Jurnal 11: Dansa Sang Bulan
Itu adalah malam tercerah yang pernah dialami seorang gadis.
Gadis itu berdiri menatap langit, seperti biasa. Bulan tampak begitu bundar dan penuh di atas sana, menyinari taman itu dengan pendar sendu. Angin malam berhembus lembut, menyapu dedaunan dan rerumputan, menimbulkan suara gemerisik yang seolah mengisiki pendengarnya, 'hei, apakah kau ingin tahu sebuah rahasia?'
Kemudian, di tengah-tengah kekhusyukan itu, gadis itu merasa seseorang mengawasinya.
Hal yang pertama kali ditangkap si gadis dari sesosok lelaki asing yang berdiri tak jauh darinya itu adalah rambutnya. Rambut itu seputih salju, dengan garis-garis keperakan yang mewarnai helaian yang tumbuh di dekat pelipis-pelipisnya.
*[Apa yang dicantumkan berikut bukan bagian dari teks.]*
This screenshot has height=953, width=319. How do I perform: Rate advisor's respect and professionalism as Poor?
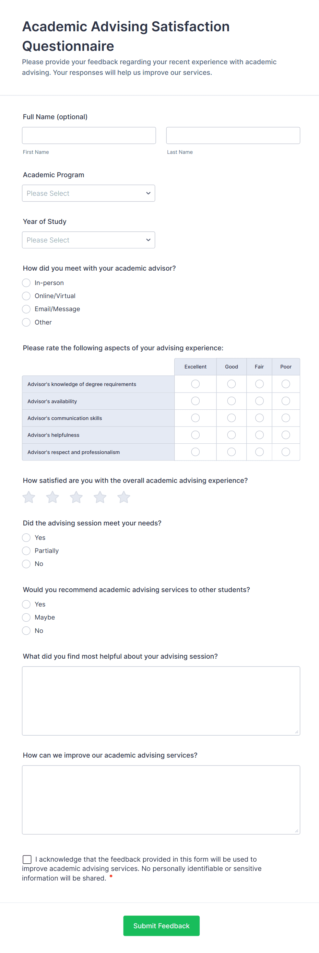[x=286, y=452]
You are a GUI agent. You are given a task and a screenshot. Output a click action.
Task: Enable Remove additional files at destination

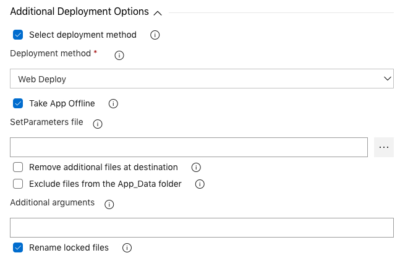click(18, 167)
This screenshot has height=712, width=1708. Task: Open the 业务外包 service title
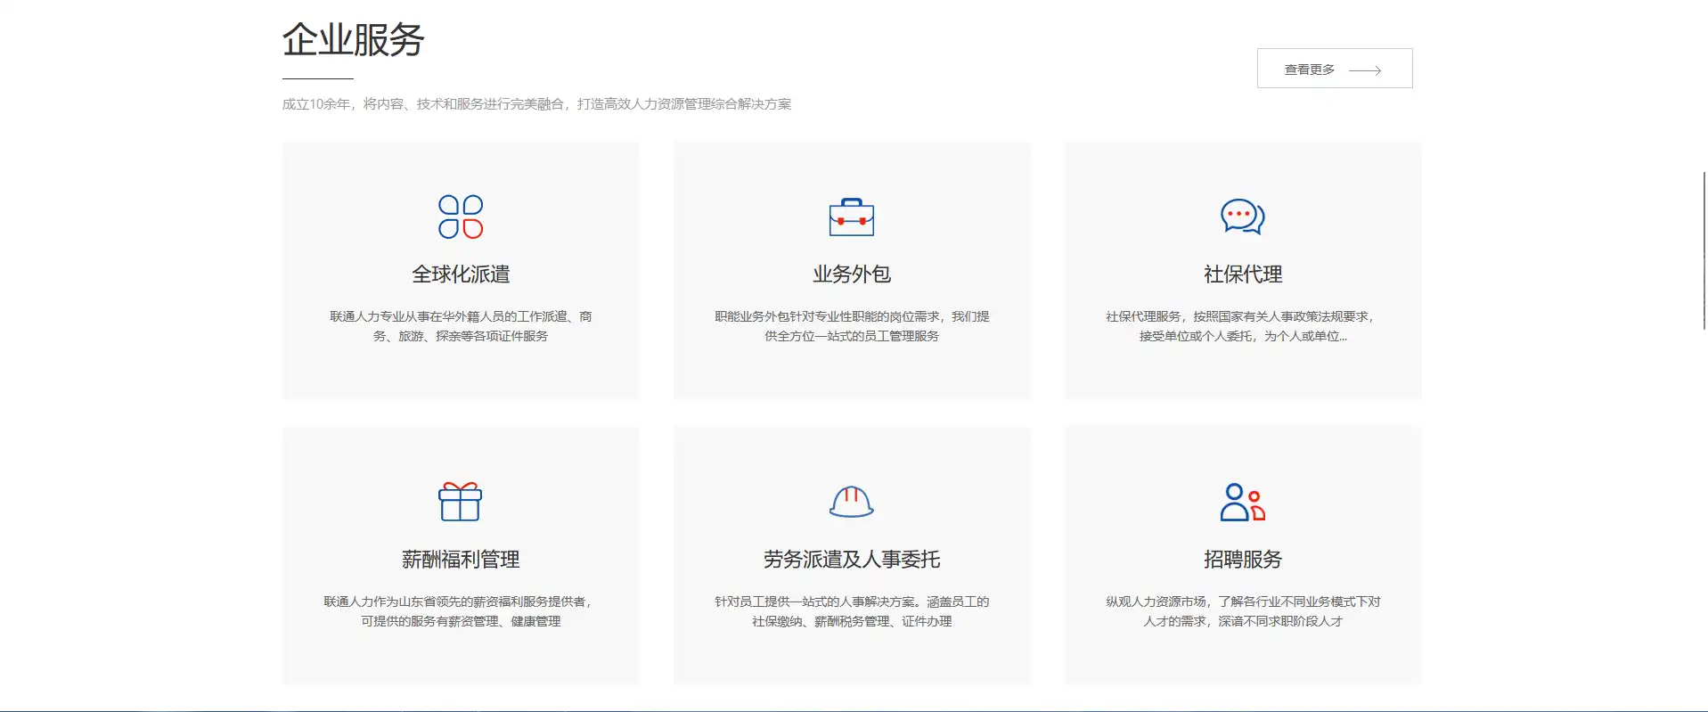(851, 274)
Selama beberapa saat, pemuda itu mengamati sekelilingnya dalam diam. Kemudian ketika akhirnya tatapannya bertemu dengan tatapan si gadis, laki-laki itu berjalan mendekat, hingga tiba pada jarak yang membuat gadis itu menyadari bahwa puncak kepalanya hanya setinggi dada pemuda asing itu.
Gadis itu belum pernah melihat sepasang mata yang begitu indah. Sepasang mata berbentuk almond itu berwarna hitam, hitam segelap langit malam, dihiasi titik-titik putih yang merupakan pantulan cahaya bulan. Sepasang mata itu menimbulkan perasaan ganjil menyenangkan yang membuat si gadis mendadak merasa begitu melankolis.
Dari bibir tipis pemuda itu, terucap sebuah nama.
"Mia."
Suara si pemuda, di luar dugaan, kontras dengan garis-garis wajahnya yang lembut. Suaranya tegas dan mantap. Mencerminkan rasa percaya diri dan keberanian. Seperti suara seorang prajurit.
"Oh... halo." gadis mungil itu balas menyapa agak bingung, memperhatikan seragam serba putih berkerah tinggi yang dikenakan si pemuda, "Kau orang baru?"
Laki-laki itu mengangguk sebelum menjawab, "Aku diutus untuk mengunjungimu mulai malam ini."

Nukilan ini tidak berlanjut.